# Extending trailer tongue



## CedarRiverScooter (Aug 29, 2017)

I acquired a jet ski trailer, which overall is much better than the marginal spartan trailer I have for my 1648.

I am considering buying some 3x3x1/8 tubing & extending the jet ski trailer tongue.

If I do this, I would like to go a little long so as to get the boat farther in the water during launch.

I would need to add 6 foot of tongue to have the boat fully over trailer frame.
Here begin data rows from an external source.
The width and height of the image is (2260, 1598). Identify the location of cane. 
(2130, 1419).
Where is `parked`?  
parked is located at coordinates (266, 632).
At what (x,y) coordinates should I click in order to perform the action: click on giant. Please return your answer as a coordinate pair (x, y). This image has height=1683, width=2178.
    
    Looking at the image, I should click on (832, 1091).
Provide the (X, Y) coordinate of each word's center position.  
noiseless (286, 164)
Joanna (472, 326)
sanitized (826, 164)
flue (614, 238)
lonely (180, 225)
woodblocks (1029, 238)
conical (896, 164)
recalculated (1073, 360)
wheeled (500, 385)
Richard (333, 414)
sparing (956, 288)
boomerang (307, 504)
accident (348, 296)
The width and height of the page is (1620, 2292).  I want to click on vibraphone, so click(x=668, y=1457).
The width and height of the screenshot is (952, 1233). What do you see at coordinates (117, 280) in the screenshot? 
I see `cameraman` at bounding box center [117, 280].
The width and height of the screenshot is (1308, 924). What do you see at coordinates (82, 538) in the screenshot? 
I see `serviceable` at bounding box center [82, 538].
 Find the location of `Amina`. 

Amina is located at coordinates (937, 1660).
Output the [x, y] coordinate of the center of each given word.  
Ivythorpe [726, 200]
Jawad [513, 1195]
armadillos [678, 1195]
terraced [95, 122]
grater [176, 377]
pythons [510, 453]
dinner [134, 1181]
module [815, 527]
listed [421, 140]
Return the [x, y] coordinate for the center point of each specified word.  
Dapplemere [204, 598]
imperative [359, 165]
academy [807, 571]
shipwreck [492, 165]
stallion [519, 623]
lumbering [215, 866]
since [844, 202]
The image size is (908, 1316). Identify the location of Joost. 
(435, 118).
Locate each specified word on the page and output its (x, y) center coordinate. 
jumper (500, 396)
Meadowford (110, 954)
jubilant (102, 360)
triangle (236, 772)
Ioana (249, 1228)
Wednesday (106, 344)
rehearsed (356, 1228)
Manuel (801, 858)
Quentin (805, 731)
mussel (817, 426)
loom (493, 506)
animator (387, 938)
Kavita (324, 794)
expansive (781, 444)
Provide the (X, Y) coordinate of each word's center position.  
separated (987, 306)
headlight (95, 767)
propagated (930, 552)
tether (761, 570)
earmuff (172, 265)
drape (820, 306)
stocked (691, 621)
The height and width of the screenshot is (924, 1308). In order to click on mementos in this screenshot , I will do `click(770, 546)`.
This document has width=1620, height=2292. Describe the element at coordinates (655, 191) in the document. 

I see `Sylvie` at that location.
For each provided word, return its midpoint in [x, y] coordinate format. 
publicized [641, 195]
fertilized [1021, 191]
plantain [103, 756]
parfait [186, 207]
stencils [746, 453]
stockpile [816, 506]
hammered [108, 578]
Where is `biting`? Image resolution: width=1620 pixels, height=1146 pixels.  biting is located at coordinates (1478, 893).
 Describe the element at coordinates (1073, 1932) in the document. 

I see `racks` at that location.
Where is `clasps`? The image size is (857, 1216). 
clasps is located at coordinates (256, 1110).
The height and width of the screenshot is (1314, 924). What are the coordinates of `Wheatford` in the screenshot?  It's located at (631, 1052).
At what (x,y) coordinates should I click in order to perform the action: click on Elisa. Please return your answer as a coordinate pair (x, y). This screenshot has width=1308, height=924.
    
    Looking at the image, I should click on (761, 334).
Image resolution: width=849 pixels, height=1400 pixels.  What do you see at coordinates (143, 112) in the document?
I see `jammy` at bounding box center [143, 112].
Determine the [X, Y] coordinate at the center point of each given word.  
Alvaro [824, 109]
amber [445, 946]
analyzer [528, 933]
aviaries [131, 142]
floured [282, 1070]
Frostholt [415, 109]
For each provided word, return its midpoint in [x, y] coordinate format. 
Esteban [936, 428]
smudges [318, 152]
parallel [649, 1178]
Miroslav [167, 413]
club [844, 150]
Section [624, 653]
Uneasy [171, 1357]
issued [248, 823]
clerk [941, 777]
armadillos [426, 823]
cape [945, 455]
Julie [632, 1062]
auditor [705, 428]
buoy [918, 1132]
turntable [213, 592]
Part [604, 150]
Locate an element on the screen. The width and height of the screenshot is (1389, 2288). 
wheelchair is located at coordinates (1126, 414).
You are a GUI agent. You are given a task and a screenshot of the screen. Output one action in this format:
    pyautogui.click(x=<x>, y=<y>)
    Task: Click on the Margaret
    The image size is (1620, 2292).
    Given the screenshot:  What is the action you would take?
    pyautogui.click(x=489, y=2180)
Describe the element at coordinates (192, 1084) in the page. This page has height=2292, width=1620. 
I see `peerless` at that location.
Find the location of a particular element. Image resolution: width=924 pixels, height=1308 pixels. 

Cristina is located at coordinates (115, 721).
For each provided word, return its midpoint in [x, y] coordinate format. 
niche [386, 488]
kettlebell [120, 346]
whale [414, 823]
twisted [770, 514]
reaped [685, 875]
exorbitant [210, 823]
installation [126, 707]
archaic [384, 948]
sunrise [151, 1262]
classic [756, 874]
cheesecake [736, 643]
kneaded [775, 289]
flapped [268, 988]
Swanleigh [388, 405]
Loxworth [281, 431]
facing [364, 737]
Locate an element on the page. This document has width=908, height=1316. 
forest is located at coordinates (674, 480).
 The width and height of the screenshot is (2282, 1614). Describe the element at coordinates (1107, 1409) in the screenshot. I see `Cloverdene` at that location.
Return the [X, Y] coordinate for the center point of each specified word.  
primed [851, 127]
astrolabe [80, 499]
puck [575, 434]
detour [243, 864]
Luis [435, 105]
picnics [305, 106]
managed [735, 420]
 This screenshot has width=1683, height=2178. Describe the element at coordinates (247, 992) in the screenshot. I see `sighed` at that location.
The welding will not be an issue.

I am wondering if there will be any extraordinary loads during towing or other surprises that I am missing.

Your thoughts please!


----------



## eshaw (Aug 30, 2017)

One thing I would investigate would be the rated capacity of the springs under it. It might make a difference if your boat will be fully loaded. If you can figure out the tongue weight it will help you determine the loads the frame is/will see.


----------



## Stumpalump (Aug 30, 2017)

I've drug mine thru hell and back. That's an 18' Grumman. 





I did a very detailed build thread on the Expedition Portal site. Probably worth getting a screen name to see the pics if you are an outdoorsman anyway and want to see what I ran into. 

https://forum.expeditionportal.com/threads/159299-Fitting-an-18-canoe-on-a-jet-ski-trailer

.
.
.
.


----------



## CedarRiverScooter (Aug 30, 2017)

Thanks Stump for the good info!


----------



## RADAR3321 (Sep 1, 2017)

I currently working through the same issue and some things i have found is, when buying the tubing it may actually be easier (and cheaper) to buy a whole length of metal then the length you want. ie they where going to charge me $80 for a cut 12 foot piece or $90 for a full 24 foot piece. Also since metal is cheap I would replace the whole tongue instead of welding on a length. For me it is as simple as unbolting two bolts and sliding the piece on i want. Hope my headaches make your project easier.


----------



## RaisedByWolves (Oct 8, 2017)

I plan on doing this to my trailer as it dosent have enough tongue between the boat and truck.

Mine is an older tilt trailer so it has about 2.5' of overlap in the frame and Ill just lose the pivot bolt and drill new holes to refit it about a foot longer..


----------